And although I played sports my entire life—racquetball, volleyball, and fastpitch softball—and my partner did not, she could blow me away on a mountain bike.
Because she didn't try to control the bike's every move; she melded with it. And she would fly. My view on the trail was either the dust in her wake or the blue, puffy-clouded sky . . . because I was laying on my back, having gone over the handle bars.
Last week in my woodturning class as I was using my arch nemesis—the parting tool—the instructor peered over my shoulder and tapped lightly on the knuckles on my right hand. They were dead white. "You can't turn with a grip like that," she said.
It was my mountain bike grip.
Aha. Therein lies the problem. I've been trying to control my tools so rigidly, they've been fighting back.
So I asked my partner to explain to me her mountain biking technique.
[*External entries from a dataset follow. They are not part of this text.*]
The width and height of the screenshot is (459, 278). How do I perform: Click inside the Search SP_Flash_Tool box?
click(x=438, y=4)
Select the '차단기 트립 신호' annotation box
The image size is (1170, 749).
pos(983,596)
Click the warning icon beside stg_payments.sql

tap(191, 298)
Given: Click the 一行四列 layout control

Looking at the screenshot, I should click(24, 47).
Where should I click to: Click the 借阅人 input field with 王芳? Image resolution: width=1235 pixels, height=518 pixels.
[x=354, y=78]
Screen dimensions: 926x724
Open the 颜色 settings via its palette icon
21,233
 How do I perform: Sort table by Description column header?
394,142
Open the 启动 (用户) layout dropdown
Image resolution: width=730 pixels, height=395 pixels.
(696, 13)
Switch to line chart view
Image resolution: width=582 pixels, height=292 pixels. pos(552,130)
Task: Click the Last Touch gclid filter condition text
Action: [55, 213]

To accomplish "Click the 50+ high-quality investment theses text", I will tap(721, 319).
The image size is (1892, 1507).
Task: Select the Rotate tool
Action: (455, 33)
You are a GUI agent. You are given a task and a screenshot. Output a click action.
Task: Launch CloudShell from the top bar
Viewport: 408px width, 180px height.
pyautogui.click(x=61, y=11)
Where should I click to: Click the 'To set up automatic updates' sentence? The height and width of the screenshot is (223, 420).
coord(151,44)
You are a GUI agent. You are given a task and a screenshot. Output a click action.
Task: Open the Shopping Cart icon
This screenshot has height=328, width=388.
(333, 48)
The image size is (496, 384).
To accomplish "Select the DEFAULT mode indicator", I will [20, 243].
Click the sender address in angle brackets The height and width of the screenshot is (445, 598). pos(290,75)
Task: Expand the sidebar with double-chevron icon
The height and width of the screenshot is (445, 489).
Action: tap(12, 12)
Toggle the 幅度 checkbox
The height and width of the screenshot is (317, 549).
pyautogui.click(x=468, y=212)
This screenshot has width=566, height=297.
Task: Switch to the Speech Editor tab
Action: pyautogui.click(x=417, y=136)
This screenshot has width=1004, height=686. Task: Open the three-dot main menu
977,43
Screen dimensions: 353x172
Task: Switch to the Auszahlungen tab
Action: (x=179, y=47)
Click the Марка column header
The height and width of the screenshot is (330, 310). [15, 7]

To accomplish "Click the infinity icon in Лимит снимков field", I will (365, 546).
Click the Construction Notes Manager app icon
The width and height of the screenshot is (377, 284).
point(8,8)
She said, "You have to relax and become one with the bike. You have to keep everything loose, unlock your joints, keep calm and let the 'chi' flow through your body."
"What's chi?" I giggled adolescently.
"'Chi' is energy, one's life force."
So I thanked Yoda and resolved to change my approach to woodturning.
I thought of the sea turtles in Finding Nemo—the rad surfer-dudes who rode the East Australian Current. Mellow and laid back, they would literally go with the flow.
"Be a turtle." I thought to myself in class this morning. "Become one with your tools."
It worked. No gouged wood, no fisticuffs with the parting tool, and only mild sweating. There's a life lesson in there somewhere.
Maybe she knows all about chi and melding and being calm and all that weirdo woo-woo stuff.
But I know all about being an immature practical joker.